ISLAMABAD, Feb 3: The government is all set to promulgate an ordinance for curbing human organs and tissues transplant trade, says a health ministry official.

The ordinance, which is likely to be enacted shortly, comes after government’s persistent failure to get the Human Organs and Tissues Transplant Bill approved by the cabinet, allegedly because of pressure from the powerful lobby engaged in kidneys’ trade.

At present Pakistan is one of the few countries in the world where organ trade is not banned by law. Estimates show that the annual turnover of kidney business in Rawalpindi and Lahore is close to Rs980 million.

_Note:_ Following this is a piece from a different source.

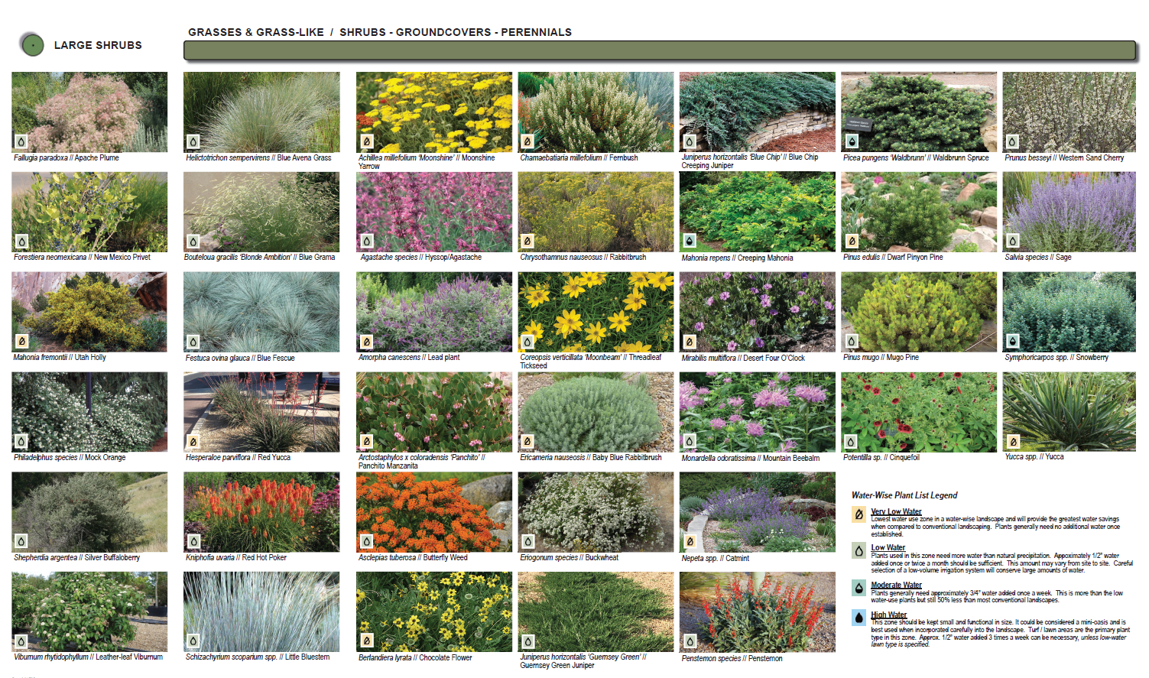Image resolution: width=1149 pixels, height=678 pixels.
Task: Click the Grasses & Grass-Like section heading
Action: coord(255,32)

The watered-down version being introduced in the shape of ordinance vindicates that the lobby after having failed to stop a law from being enforced in the country has finally succeeded in getting its interests safeguarded, as the law allows the business to continue underhand.

A draft of the proposed ordinance available with Dawn shows that voluntary donations to non-related persons are being allowed -- something which was not part of the original bill prepared for the federal cabinet.

In case of non-availability of a related donor and if there is a threat to life of an end-stage renal patient, voluntary donation could be permitted, the draft ordinance says.

But at the same time reimbursements and defraying costs have been excluded from the scope of payments that have been disallowed. This, experts believe, is simply enough to permit the trade to continue under-ground, as the recipient would be paying the donor in one shape or the other.

Health Secretary Anwar Mehmood contests this perception, saying there are sufficient conditions in the ordinance to discourage the trade.

"This thing is being practiced in many countries," he said while quoting an example of Saudi Arabia.

Similarly, the definition for `close blood relatives' has been controversially widened to include `second-degree relatives', the wet mothers and their children.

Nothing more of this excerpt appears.